Futabatei Shimei (1864-1909) is widely regarded as the founder of the modern Japanese novel. His novel Floating Clouds (1887-1889) was written in a colloquial narrative style that was unprecedented in Japanese literature, as was its negative hero. Futabatei was also a pioneer translator of Russian literature, translating works by Turgenev, Gogol, Tolstoy, Gorky and others - his translations had an enormous impact (perhaps even greater than his novels) on the development of Japanese literature. In this groundbreaking work, Hiroko Cockerill analyses the development of Futabatei's translation style and the influence of his work as a translator on his own writing.
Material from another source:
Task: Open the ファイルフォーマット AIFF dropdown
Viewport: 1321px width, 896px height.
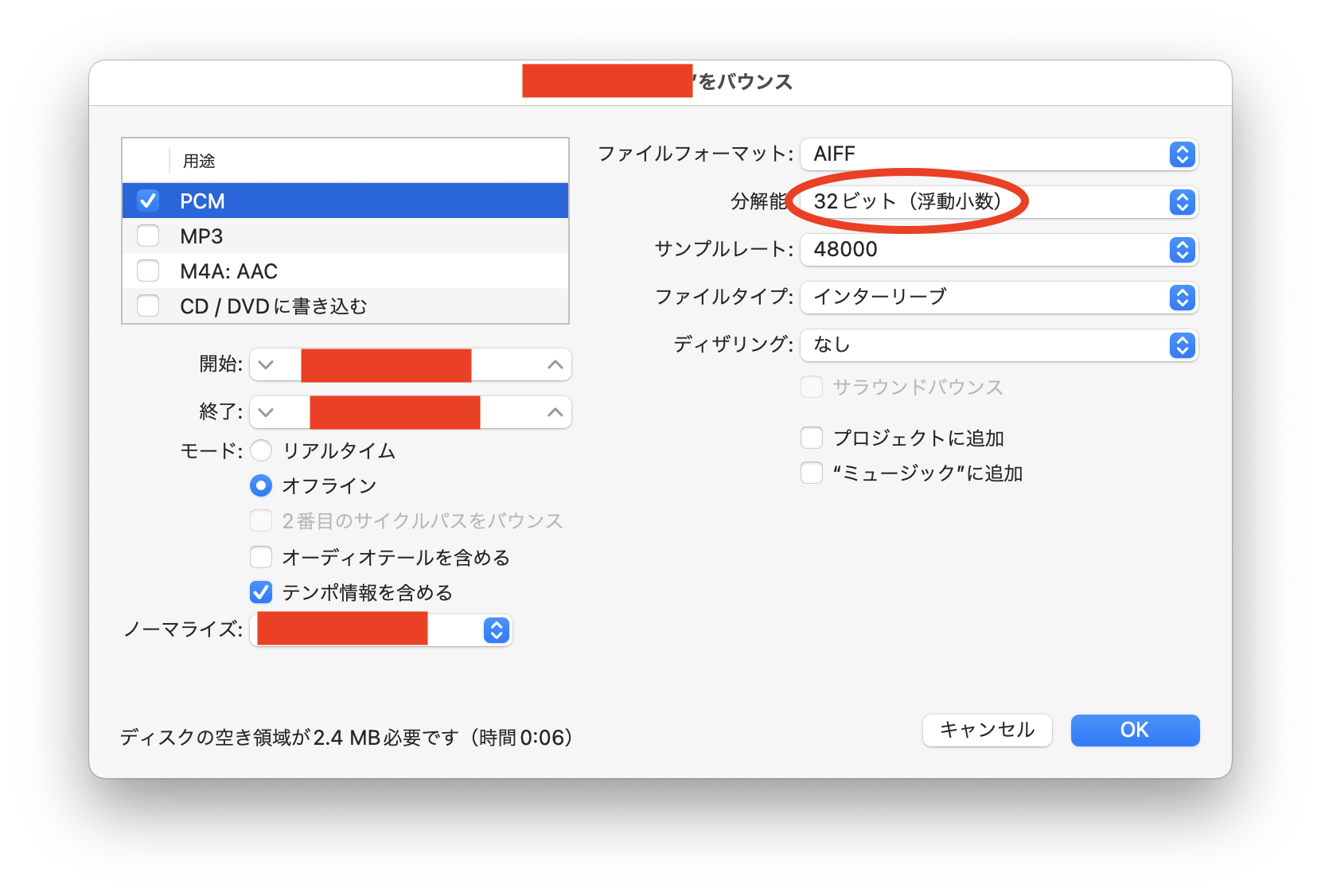Action: coord(999,154)
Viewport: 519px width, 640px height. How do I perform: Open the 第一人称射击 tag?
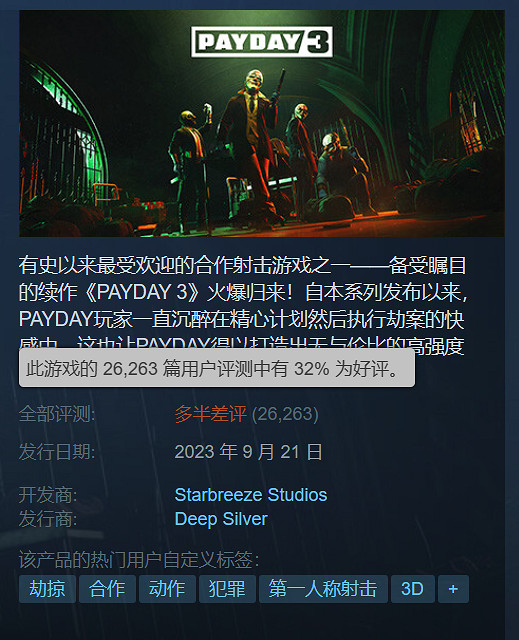pos(323,589)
She takes us on a journey through Russian and Japanese literature, throwing light on the development of Japanese literary language, particularly in its use of verb forms to convey notions of tense and aspect that were embedded in European languages. Cockerill finds that Futabatei developed not one, but two distinctive styles, based on the influences of Turgenev and Gogol. While the influence of his translations from Turgenev was immediate and far-reaching, his more Gogolian translations are fascinating in their own right, and contemporary translators would do well to revisit them.